=== Source material ===

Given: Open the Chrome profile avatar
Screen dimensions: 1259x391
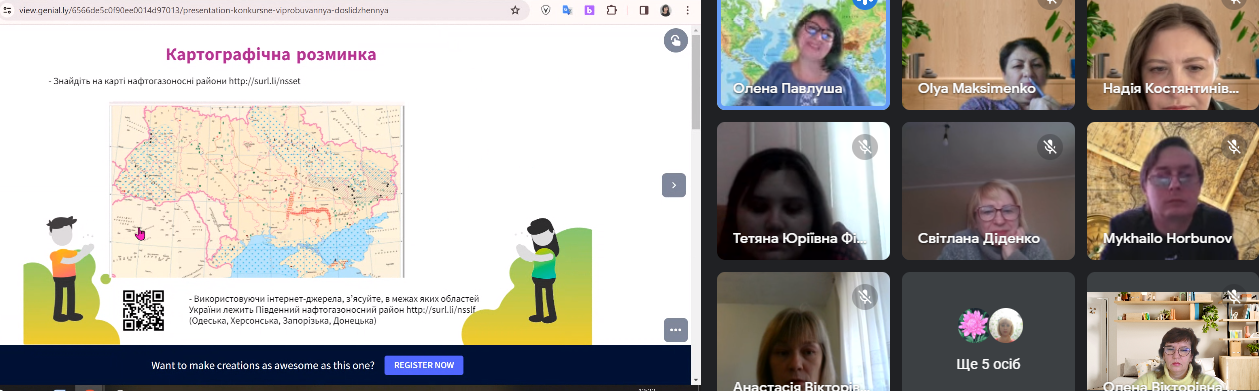Looking at the screenshot, I should click(665, 10).
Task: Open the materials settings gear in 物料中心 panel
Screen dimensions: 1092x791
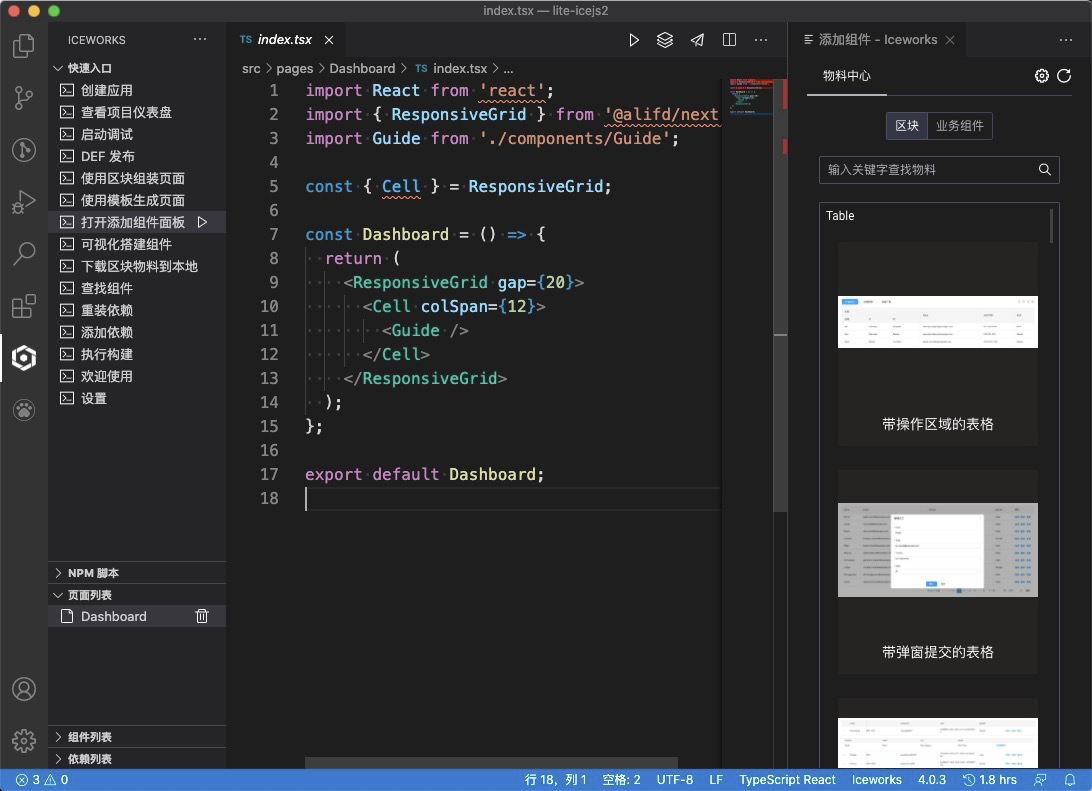Action: tap(1041, 75)
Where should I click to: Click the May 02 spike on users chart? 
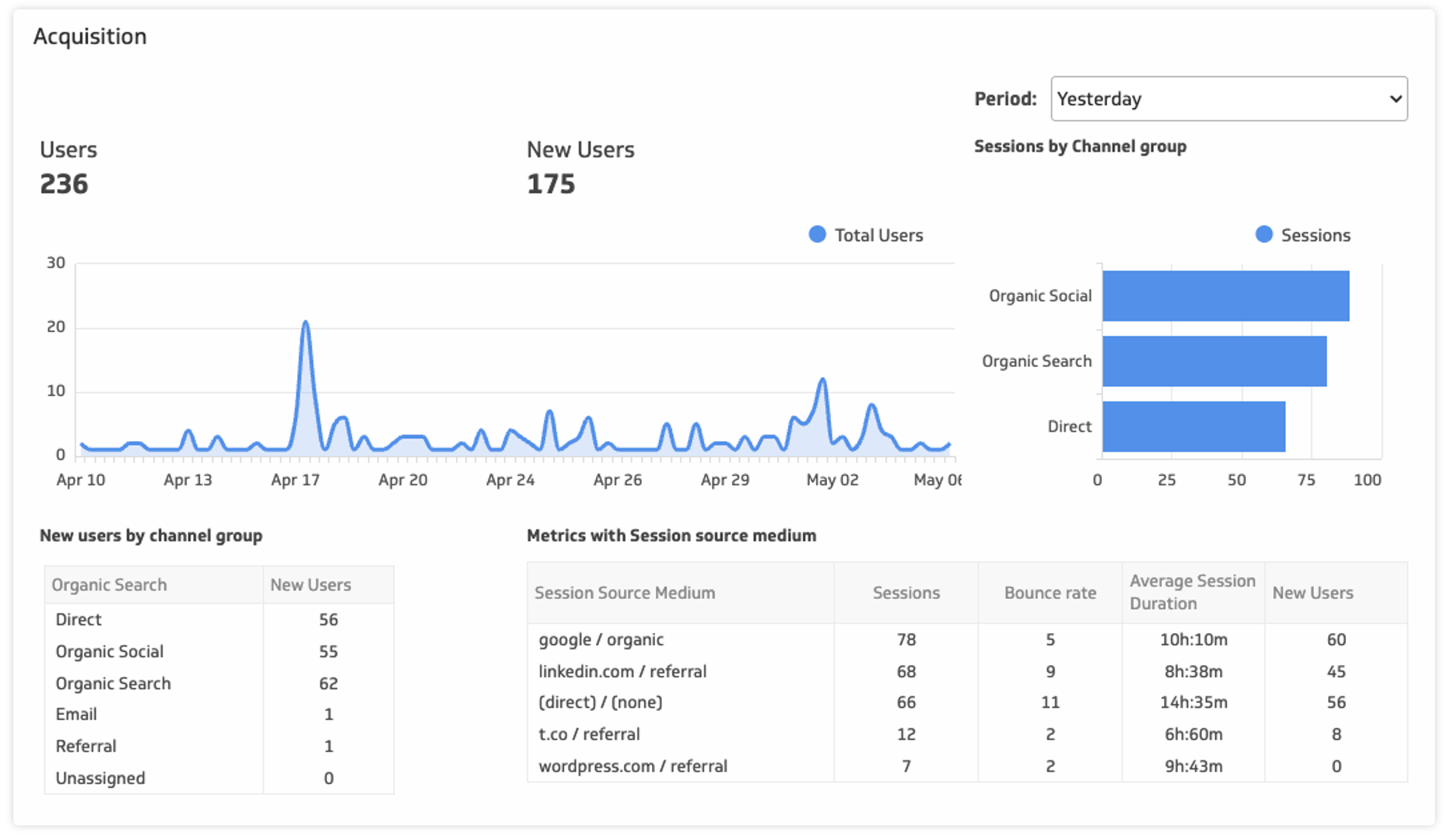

===

__What this task involves__
Please copy down every row above word for word, leaving the pictures out.

__Reply__
Given: Open the Chrome profile avatar
Screen dimensions: 1259x391
Looking at the screenshot, I should click(665, 10).
Task: Open the materials settings gear in 物料中心 panel
Screen dimensions: 1092x791
Action: tap(1041, 75)
Where should I click to: Click the May 02 spike on users chart? 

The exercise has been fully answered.